Today I’m piggybacking on a beloved classic: All I really need to know I learned in Kindergarten.
As we sink into a nook to read our Nook – or a couch to read our Kindle – or our bed to read a book, I’m convinced our own heroism rises up as we cheer the protagonist on their journey.
For example…in Story:
CONFLICT IS ESSENTIAL Well, that’s super for getting me to turn pages, but I myself yearn for harmony, not to mention, world peace. So I wonder, could our life challenges be blessings in disguise? We drool over conflict in story. Lack of conflict equals a swan dive right into the recycle bin. While in the real world we groan about any challenge and wish for peace.
Like story, challenges move us forward, allow us to evolve and learn what it takes to be a true hero, and true to ourselves while we’re at it. Challenges help us to discover our potential.
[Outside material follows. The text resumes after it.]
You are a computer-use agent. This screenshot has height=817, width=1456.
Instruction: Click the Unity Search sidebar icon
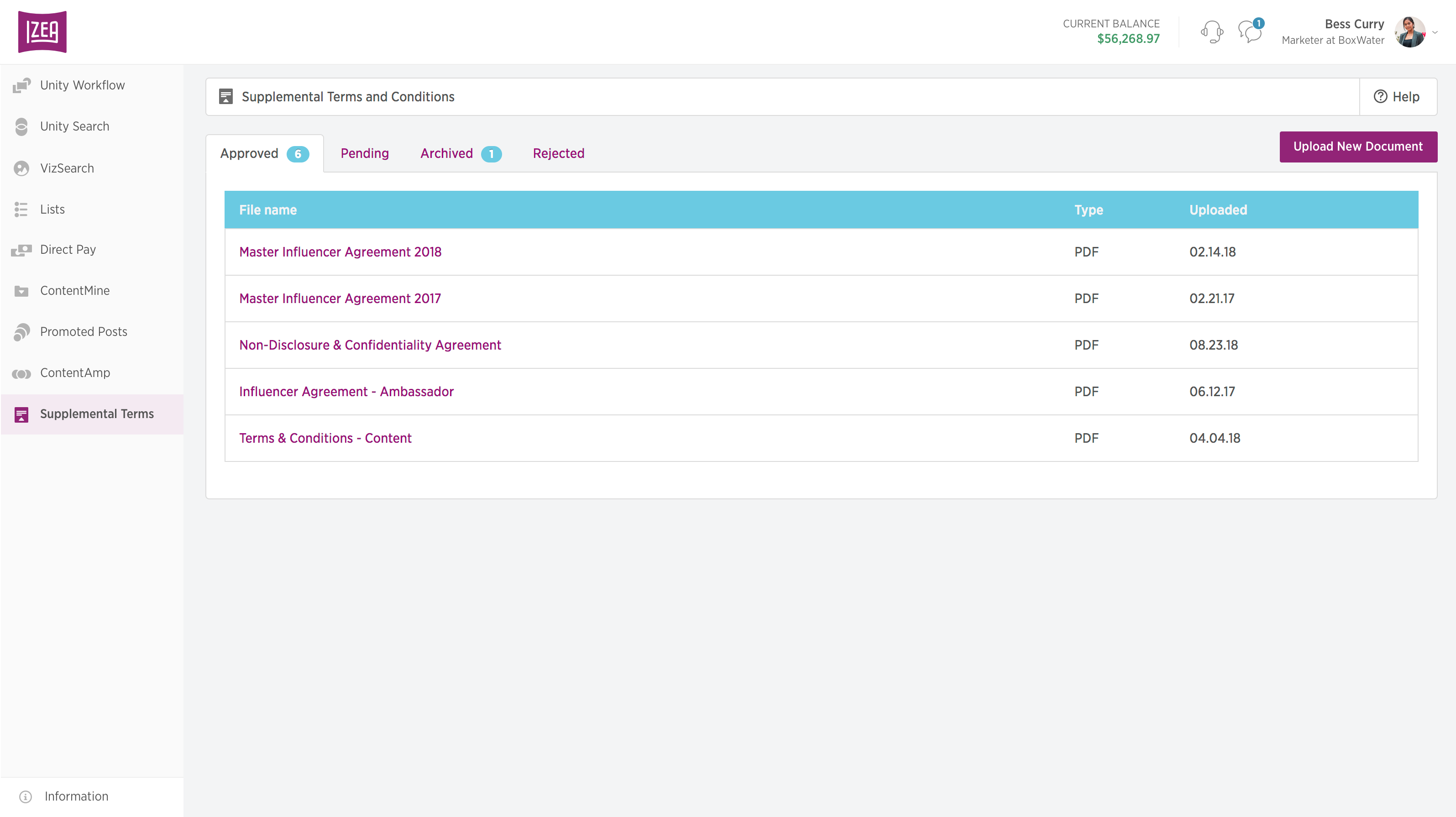[x=21, y=126]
SHOW VS TELL We writers hear this all the time, in spite of the fact we are telling a story. As in life, the power of heroes who lead by example gain our respect and keep us at the edge of our seats. Walking the talk is where it’s at. As Kahlil Gibran wrote, and I’m paraphrasing here; he said the only trait that made Jesus angry, was hypocrisy. Worthy of taking note.
CHARACTER ARC The vicarious thrill we feel as the hero takes us in hand? (Whether we are being shown what to do, or what not to do) Deep down, we know, if they can do it, overcome their own unique odds, then so can we.
A good story well told inspires us to be the hero of our own journey.